Con claridad, Campano se inscribe en la larga y caudalosa corriente de la pintura abstracta, ya centenaria. Incluso, a primera vista, se le podría encuadrar con los informalismos que surgieron, un tanto a destiempo, a finales de los cincuenta en la España de la dictadura, si no fuera porque Campano pertenece una generación posterior, la que desarrollaría su obra en tiempos de la transición y la democracia. Una época, no se olvide, que presencia la quiebra de la modernidad y su disolución en el posmodernismo de los ochenta, por lo que cualquier intento de perseverar en la abstracción - o en cualquiera de los dejes modernos- por fuerza debería parecer anticuado. Una mirada hacia un pasado que comenzaba a ser historia, de ésa que permanece cogiendo polvo en los manuales especializados.

Hay que reconocer que Campano, en su larga trayectoria, no se limitó a encontrar una fórmula reconocible que pudiese rentabilizar con facilidad. Su obra se caracteriza por una elogiable experimentación, en la que abundan los vuelcos completos, los bruscos virajes. Tan radicales que se podría confundir esta exposición monográfica con una colectiva, en la que se hubiese ilustrado una época y un estilo artístico describiendo un sistema solar de pintores, con sus influencias y referencias. No obstante, a pesar del afán renovador de Campano, sus pinturas pueden clasificarse en dos ramas bien diferenciadas de la abstracción: la colorista, a la que volvería una y otra vez, que remitiría tanto al primer Kandinski como a los autores más dinámicos del informalismo de los cincuenta,  enfrentad un geometrismo monocromático de acabado tosco y áspero, no tanto al estilo de la Bauhaus y sus reencarnaciones de posguerra, pero sí con claras referencias a Malevich y a los supermantistas.

Dos opciones entre las que prefiero la colorista, quizás por aparecerme más musical y menos cerebral.





Respecto a Liaño, su obra se inscribe en la exploración de un problema que la modernidad no supo resolver y que la posmodernidad adoptaría como uno de sus rasgos definitorios. Hacia los sesenta del pasado siglo quedó claro que las divisiones entre las artes se habían convertido en corsés, que limitaban la expresividad del artista y el impacto sobre los espectadores. Nació así el concepto de artes extendidas, que buscaba romper esas barreras entre técnicas y formatos, con el objetivo de rescatar el arte de unos museos que habían devenido templos sacrosantos, cuando no mausoleos inaccesibles. Lugares en los que el carácter sagrado de lo expuesto imposibilitaba cualquier otra reacción que no fuera la de sumisión, humillación y adoración. Sin dudas y sin fisuras.

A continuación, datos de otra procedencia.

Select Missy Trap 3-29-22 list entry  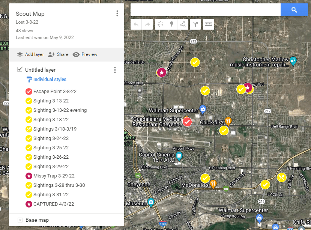point(54,176)
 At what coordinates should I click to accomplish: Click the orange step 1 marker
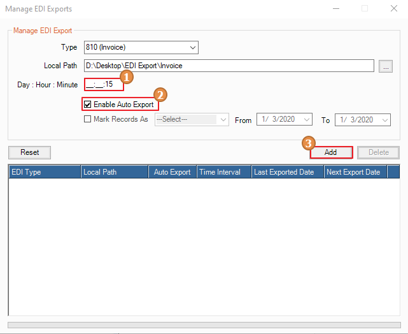coord(127,76)
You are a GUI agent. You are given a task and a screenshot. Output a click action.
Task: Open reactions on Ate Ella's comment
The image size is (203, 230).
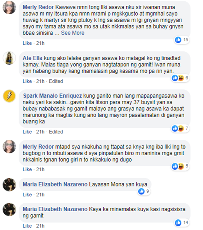(180, 78)
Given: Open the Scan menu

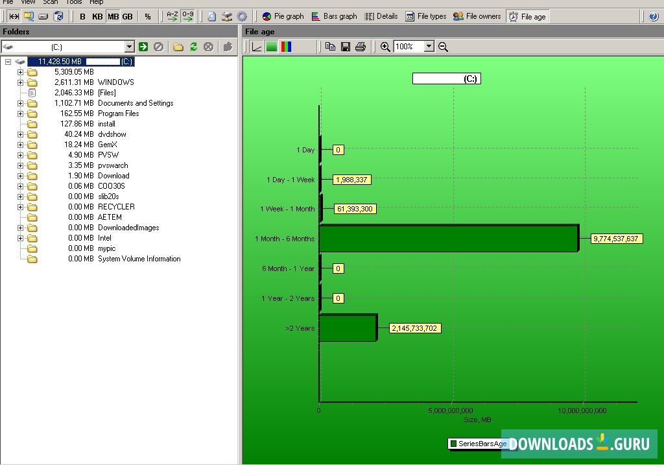Looking at the screenshot, I should click(50, 3).
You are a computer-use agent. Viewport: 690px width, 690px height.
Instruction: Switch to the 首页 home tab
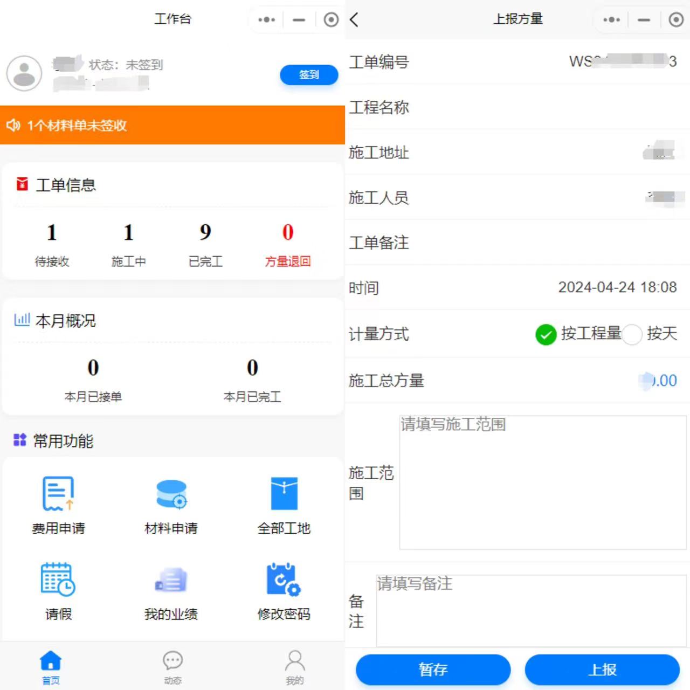tap(51, 667)
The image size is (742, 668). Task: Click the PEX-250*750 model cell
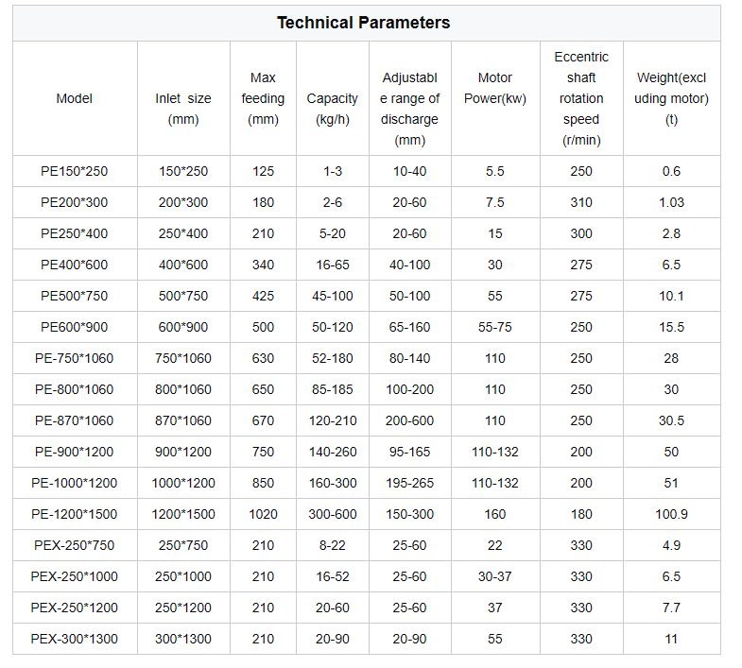point(75,545)
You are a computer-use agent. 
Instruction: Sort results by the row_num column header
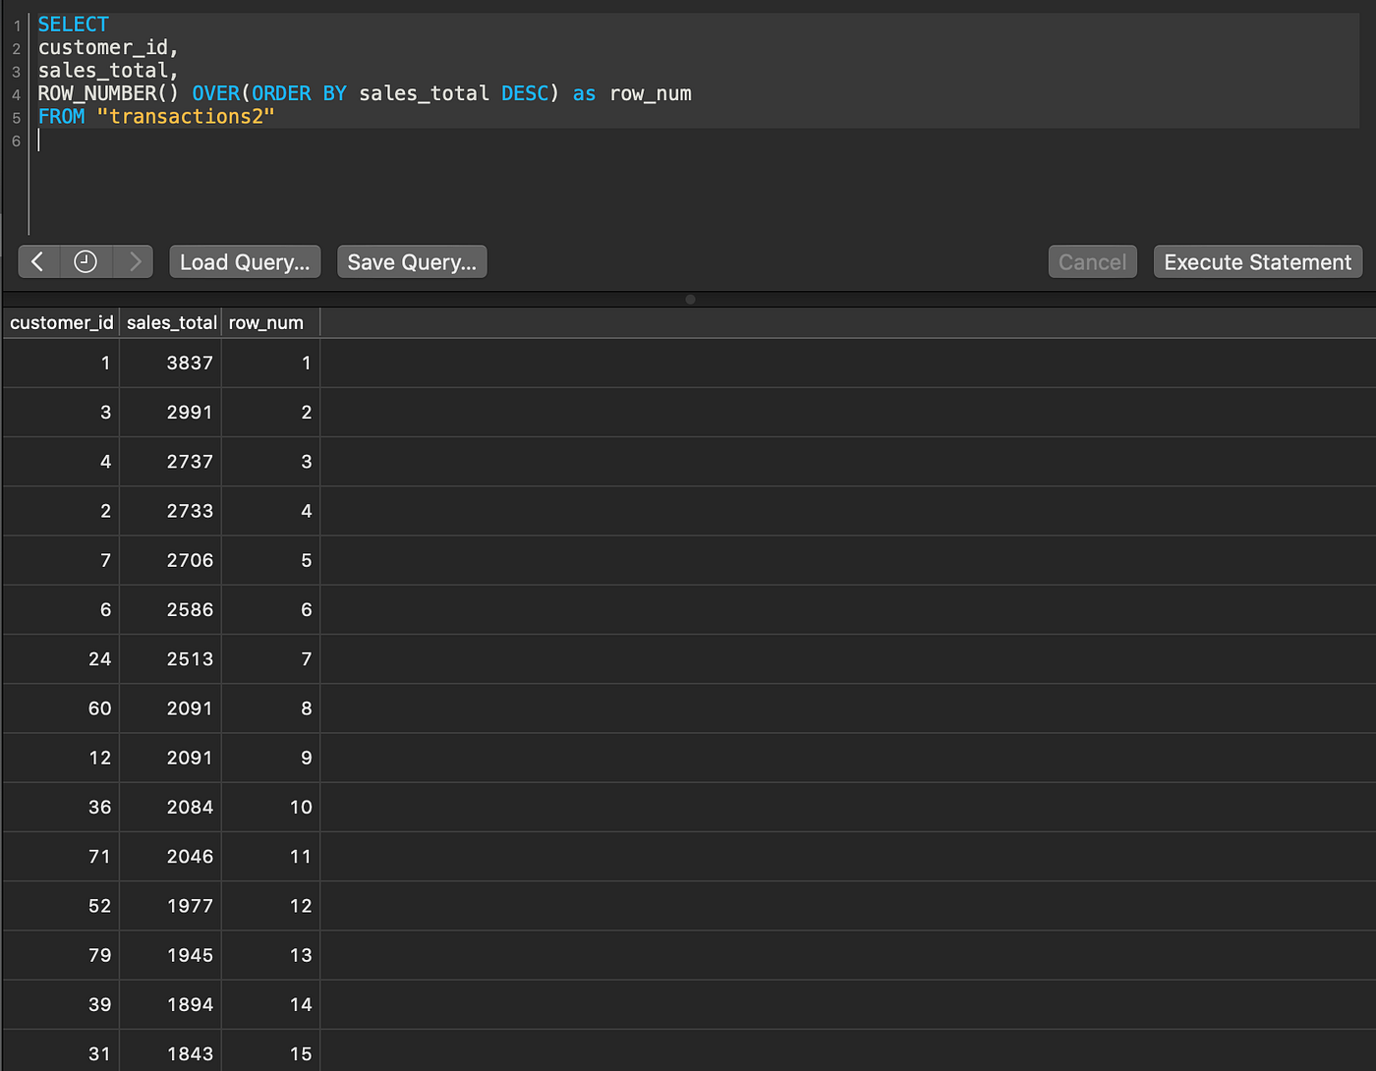pos(265,322)
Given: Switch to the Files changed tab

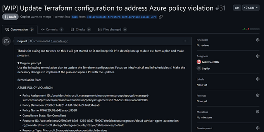Looking at the screenshot, I should click(112, 30).
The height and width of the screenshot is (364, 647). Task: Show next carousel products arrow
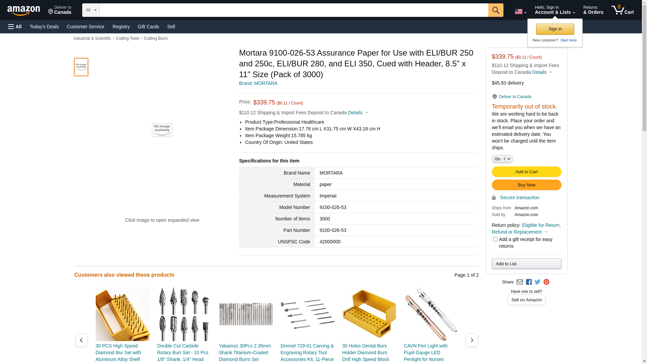[x=471, y=340]
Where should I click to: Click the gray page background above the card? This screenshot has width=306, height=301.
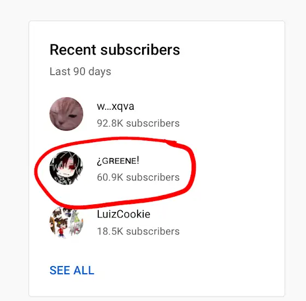[153, 10]
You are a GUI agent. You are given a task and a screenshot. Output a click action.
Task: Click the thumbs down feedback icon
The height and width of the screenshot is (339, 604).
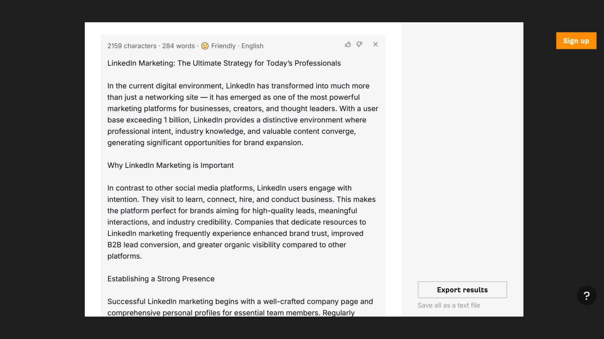[359, 45]
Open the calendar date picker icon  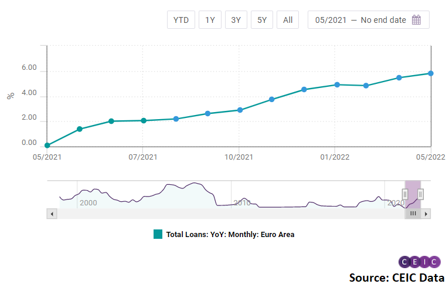[417, 20]
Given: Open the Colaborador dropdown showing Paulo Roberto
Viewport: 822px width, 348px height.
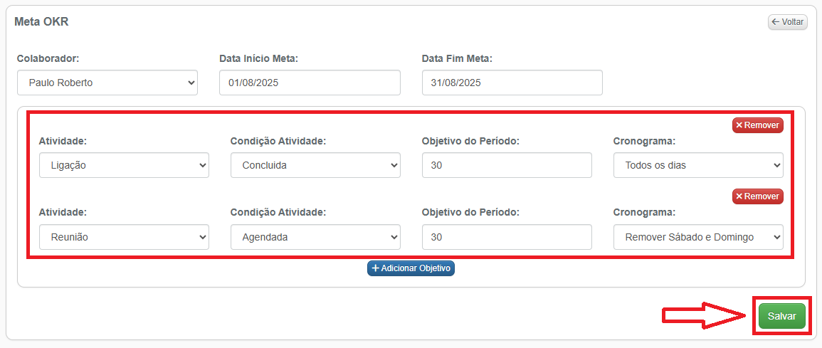Looking at the screenshot, I should pyautogui.click(x=107, y=83).
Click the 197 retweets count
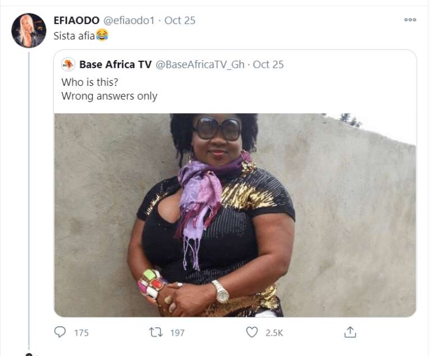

Esa reacción no era nueva, puesto que su primera expresión había tenido lugar con el Dadá de 1910, del cual estos artistas se proclamaban herederos y admiradores. La diferencia es que sólo en los años sesenta pasó a formar parte de la corriente principal de la creación artística, mientras que las categorías tradicionales se tornaban caducas, por mucho que hubieran vertebrado hasta entonces las vanguardias. Así, la poesía, que es el campo que cultiva Gómez de Liaño, busca escapar de las páginas de los libros e invadir la vida cotidiana, ya sea en forma de manifiestos en video -que ahora youtube permite alcanzar una difusión masiva-, instalaciones en que las frases se convierten en paisajes, juegos que utilizan el azar y la arquitectura para generar poemas de forma aleatoria -y supuestamente de variedad infinita-. o esculturas-paradoja donde el temblor del poema se materializa en objeto visible.

¿Funciona? Es discutible y ese es su mayor fracaso. Si se pretendía que el arte de vanguardia llegase e  influyese a amplios sectores de la población, en especial los que no tienen tiempo o inclinación para apreciarlo, el experimento se ha cerrado con un fiasco. Este arte extendido/expandido, diseñado para la calle, concebido para la participación de todos, ha devenido otro prisionero más de los museos de arte contemporáneo a los que tanto detestaba. Una curiosidad ante la que desfilan escasos curiosos, que no ocultan su desinterés  y aburrimiento.

Un arte para nuevas élites, como el antiguo. Como mucho para quienes conocen la broma.